Build for after you are gone
David prepares the temple
David would never see the temple he longed to build; it would be Solomon's to raise, and Solomon was young and untried. Yet David spent his last energies preparing for it — gathering materials, organizing workers, rallying the people for a work he knew he would not live to complete. The palace is not for man, he said, but for the LORD; and it must outlast the one who plans it.
Most leaders build what they will see. David models building for after you are gone — investing in what will only bear fruit when you are no longer there to enjoy it or take credit for it. It is a particular kind of selflessness: laying foundations for a generation you will not meet, preparing successors who will finish what you started. The leaders who matter most plant trees whose shade they will never sit in.
“One generation will commend your works to another, and will declare your mighty acts.”
— The psalmist, on the generations — Psalm 145:4 (WEB)
The leaders who matter most build for after they are gone — laying foundations for a generation they will not meet, content to plant trees whose shade they will never sit in.
“Solomon my son, whom alone God has chosen, is yet young and tender, and the work is great; for the palace is not for man, but for the LORD God.”
David spent himself on a work he would never see completed. A leader formed here invests in what bears fruit beyond his tenure, free of the need to enjoy or claim it. The inner work is selflessness toward a future he will not witness.

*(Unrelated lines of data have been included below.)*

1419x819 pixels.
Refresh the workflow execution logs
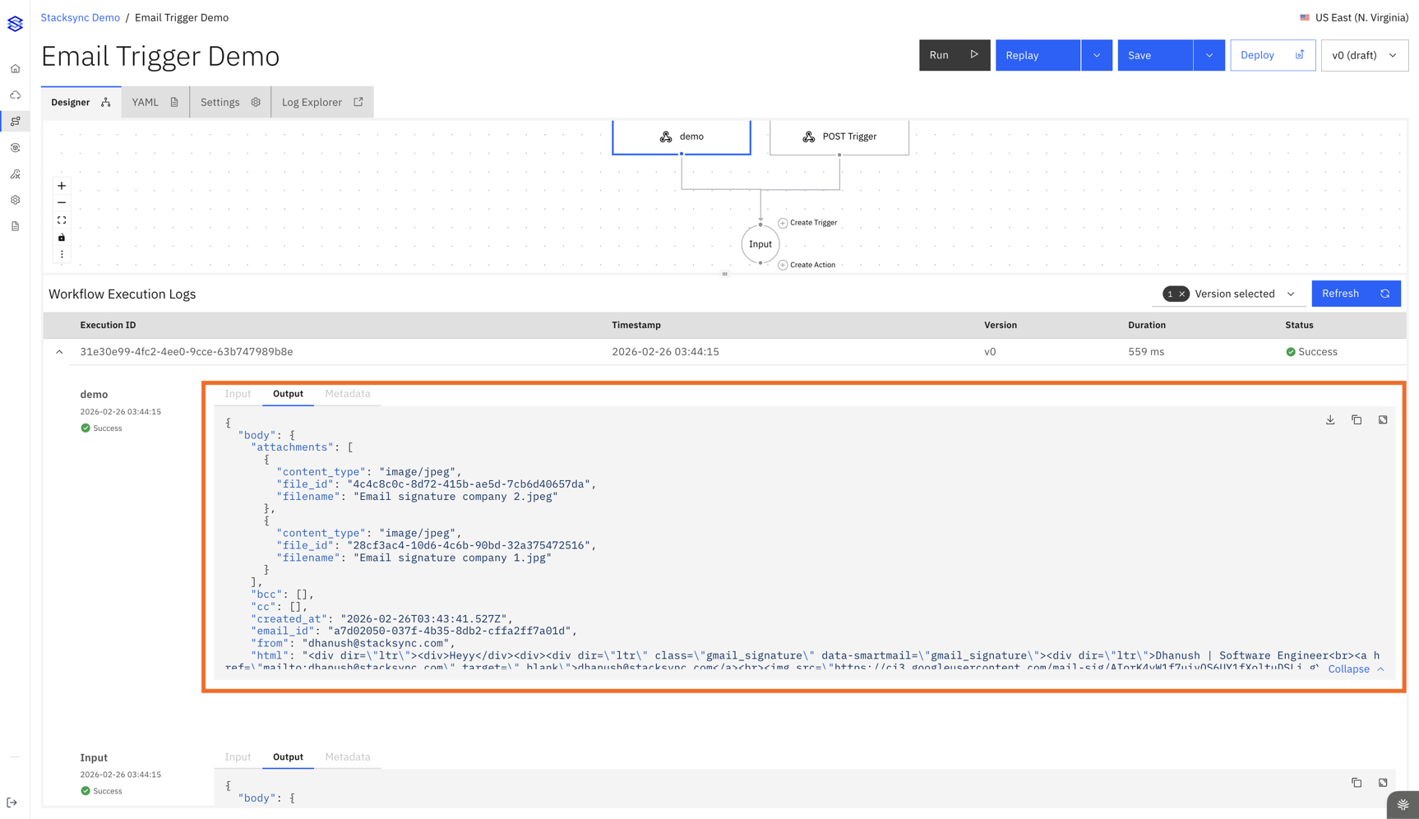click(x=1355, y=294)
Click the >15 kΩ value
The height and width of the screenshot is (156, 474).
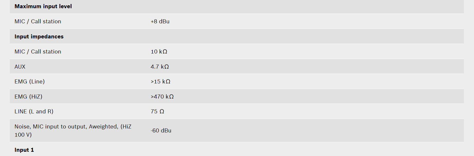click(x=161, y=82)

Invest in what will only matter after you are gone — successors, foundations, things you will not finish. Take the long view past your own tenure. Build for the generation that comes next, not just the results you will see.
Leaders build only what they will see and credit, leaving nothing prepared for after them. The blind spot is a horizon that ends at their own departure.
Name one thing worth building that you will not see completed. This week, take one concrete step to lay its foundation anyway.
Most leaders build only what they will see. David poured his last energies into a temple he would never live to enter, for a generation he would never meet.
What are you building that is meant to outlast you — and are you content to lay foundations you will never see completed?